**SELECTED PASSAGE**
++++++

It's when you're having fun in a moment or constantly enjoying your life that one looks the most attractive to the opposite sex.
Looks can 'do one!'. Although, obviously, thanks to chemistry and fondness, you do tend to love their face regardless, just because it's THEIR face. So-a don't-a wooorrry, Senorina! This is exciting, actually!
AND YOU DEFINITELY HAVE A DAMAGES CASE! You're only 22 (experientally, I mean), how the eff were YOU supposed to know what else to do!
"I'm surprised that I didn't commit suicide. I wanted to give myself a chance to fix this."
No, your inner animal did. It knows what's coming and is already upgrading its wardrobe in preparation. Three Cheers to your inner, Naked Ape! It clearly knows what it's doing. You're an old soul.
Anyhoo - thoughts now?
Here - read about the amazing Katie Piper.
She hadn't had the means, hadn't found her niche in which to express her amazing-ness before this life-changing trauma, though.
Okay update, I think my body is healing overtime. I think maybe I had a stroke, but honestly I got no clue.
I have a few job interviews lined up. Feel kinda normal, but also not really. Not having as many psychotic thoughts as I was a couple months ago.
Just read through all that
Trust me, I've gotten deep into the "orthodontic victim" rabbit hole. There's a lot of people in my position. They wanted to "correct" their smile, ended up getting their face retracted and unhealthy teeth/gums from the braces. It's super violating.
Unfortunately, there's not much you can do legally when it comes to orthodontists violating your aesthetic profile. Especially in America, they created many legal loopholes. And orthodonistry is very money driven, I would even say it's a barbaric practice.
I can get into all the theories about orthodontics, but that's a whole other topic. I will say that I personally noticed myself behaving differently because of it. Many people report getting depression or sleep apnea from braces. I noticed my breathing was super off because they made my upper pallate too narrow.
But the aesthetics is what pushed me to take the braces off. Seeing my face taking a weird shape. So I took the braces off, didn't wear the retainer, and then pulled on my jaw. I probably would've been okay if I didn't pull on my jaw. But I did all that shit in a panic.
Well, it worked. My face structure is mostly back into it's original state.

++++++

**PROVIDED INFORMATION**
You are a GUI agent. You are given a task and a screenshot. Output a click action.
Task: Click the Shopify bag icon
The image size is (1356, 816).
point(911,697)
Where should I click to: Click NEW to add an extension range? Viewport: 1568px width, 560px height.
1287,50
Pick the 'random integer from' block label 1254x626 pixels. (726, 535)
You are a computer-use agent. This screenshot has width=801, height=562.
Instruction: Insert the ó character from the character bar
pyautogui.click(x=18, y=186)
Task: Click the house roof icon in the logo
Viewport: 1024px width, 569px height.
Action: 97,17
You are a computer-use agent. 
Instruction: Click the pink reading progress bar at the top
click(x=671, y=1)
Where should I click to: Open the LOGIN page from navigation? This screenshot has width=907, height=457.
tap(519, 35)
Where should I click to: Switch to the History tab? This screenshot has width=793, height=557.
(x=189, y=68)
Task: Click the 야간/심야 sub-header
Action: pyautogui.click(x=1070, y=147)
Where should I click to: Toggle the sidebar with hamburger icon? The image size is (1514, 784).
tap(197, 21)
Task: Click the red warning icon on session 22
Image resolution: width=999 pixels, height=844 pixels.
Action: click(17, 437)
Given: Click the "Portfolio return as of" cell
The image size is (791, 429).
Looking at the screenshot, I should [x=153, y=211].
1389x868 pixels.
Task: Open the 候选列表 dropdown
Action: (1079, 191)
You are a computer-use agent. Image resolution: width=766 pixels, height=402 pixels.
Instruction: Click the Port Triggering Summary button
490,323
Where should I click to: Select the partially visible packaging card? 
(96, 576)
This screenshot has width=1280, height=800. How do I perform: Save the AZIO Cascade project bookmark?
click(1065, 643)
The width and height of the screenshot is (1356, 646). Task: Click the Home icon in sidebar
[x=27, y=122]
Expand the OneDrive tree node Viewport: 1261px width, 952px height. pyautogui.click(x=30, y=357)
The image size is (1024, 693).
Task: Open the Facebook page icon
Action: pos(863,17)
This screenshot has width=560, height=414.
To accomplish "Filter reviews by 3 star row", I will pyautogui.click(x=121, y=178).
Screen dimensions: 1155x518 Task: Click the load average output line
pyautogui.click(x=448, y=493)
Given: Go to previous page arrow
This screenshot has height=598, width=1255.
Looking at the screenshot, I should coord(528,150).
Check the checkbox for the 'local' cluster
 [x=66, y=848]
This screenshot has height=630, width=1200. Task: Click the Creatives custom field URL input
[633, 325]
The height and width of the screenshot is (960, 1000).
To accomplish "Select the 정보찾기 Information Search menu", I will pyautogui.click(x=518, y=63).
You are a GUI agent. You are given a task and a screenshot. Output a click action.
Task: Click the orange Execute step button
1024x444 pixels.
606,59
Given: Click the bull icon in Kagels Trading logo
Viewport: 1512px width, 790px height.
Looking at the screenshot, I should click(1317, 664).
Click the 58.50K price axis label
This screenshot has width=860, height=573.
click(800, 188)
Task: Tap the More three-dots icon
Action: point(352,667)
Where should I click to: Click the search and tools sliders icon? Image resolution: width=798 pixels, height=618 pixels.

++++++

**PROBLEMS TO SOLVE**
**a)** Answer these about the braces thread:
(i) Which person does the thread suggest reading about?
(ii) What does the writer say made their breathing feel off?
(iii) What does the writer say they have lined up?
**b)** Carry on the braces thread from its last sentence.
The items can be set aside; none of them is needed here.

**SET OF ANSWERS**
**a)**
(i) Katie Piper
(ii) Their upper palate was made too narrow.
(iii) A few job interviews

**b)**
Was it worth it? Hell no. I should've just waited for the orthotropic specialist to correct it. But waiting a couple months felt like a million years for me, couldn't do it.
Now me experiencing neuropathy, a stroke, who knows what the hell happened to me.. No MD so far even believed my story. It's pretty jarring how disconnected doctors are with dental health. They genuinely think braces are a benign treatment and dental work rarely ever causes harm to patients (not true, at all)
So if I were to sue my orthodontists over that, well.. I'd have to prove it. I cannot.
But I am seeing an Oral Medicine Clinic soon, they have scans that can actually look at nerves and soft tissue in the jaw. So I'll just see what happens from there.
"SO BASICALLY, YOU'RE A BRAINIAC, BORN INTO A PILE OF THICKIES, YEH? And no way can they compete ("pathological envy") with you on YOUR ground (brains) so they forced you to compete on THEIRS.................And Now You Are Here."
Yup.. I was always more intelligent just spiritually/mentally, deep down I never really cared about shallow worldly things. But I dumbed myself down to my environment, I'm actually mad at myself for that lol
"What has your GP said? Have you seen or spoken to him/her? "
Gaslighting. So much gaslighting.
I'm 21, still walking and talking. Maybe to them I appear "fine". But I know Im not, people around me know that I'm not okay,
And the symptoms I speak of mostly apply to very old people, or people that got autoimmune conditions. I have niether of those things.
So automatically they just think "nope, that isn't possible it's all in your head"
And if I do try telling them WHY I think I had all these physical symptoms (orthodontic injury) they don't even believe me. I get it, the story is odd and unusual. But come on.
One thing that I realized.. lots of people in this country need to get sued. Lots.
When I was 15 my family got evicted on random notice because the landlord raised the rent. That is illegal, did we do anything about it tho? Nope.
For almost six years, me and my family had to live an apartment with toxic black mold cuz that's all they could afford. Overtime it was giving all of us health issues. Technically, that's illegal and lawsuit worthy. I tried contacting a lawyer about the black mold, she pretty much said "Yeahhhh that sucks but it wouldn't really make sense to sue the landlord over black toxic mold that's being untreated". Well, she didn't say that EXACTLY. But that's pretty much what she said.
A lot of awful people are walking around free.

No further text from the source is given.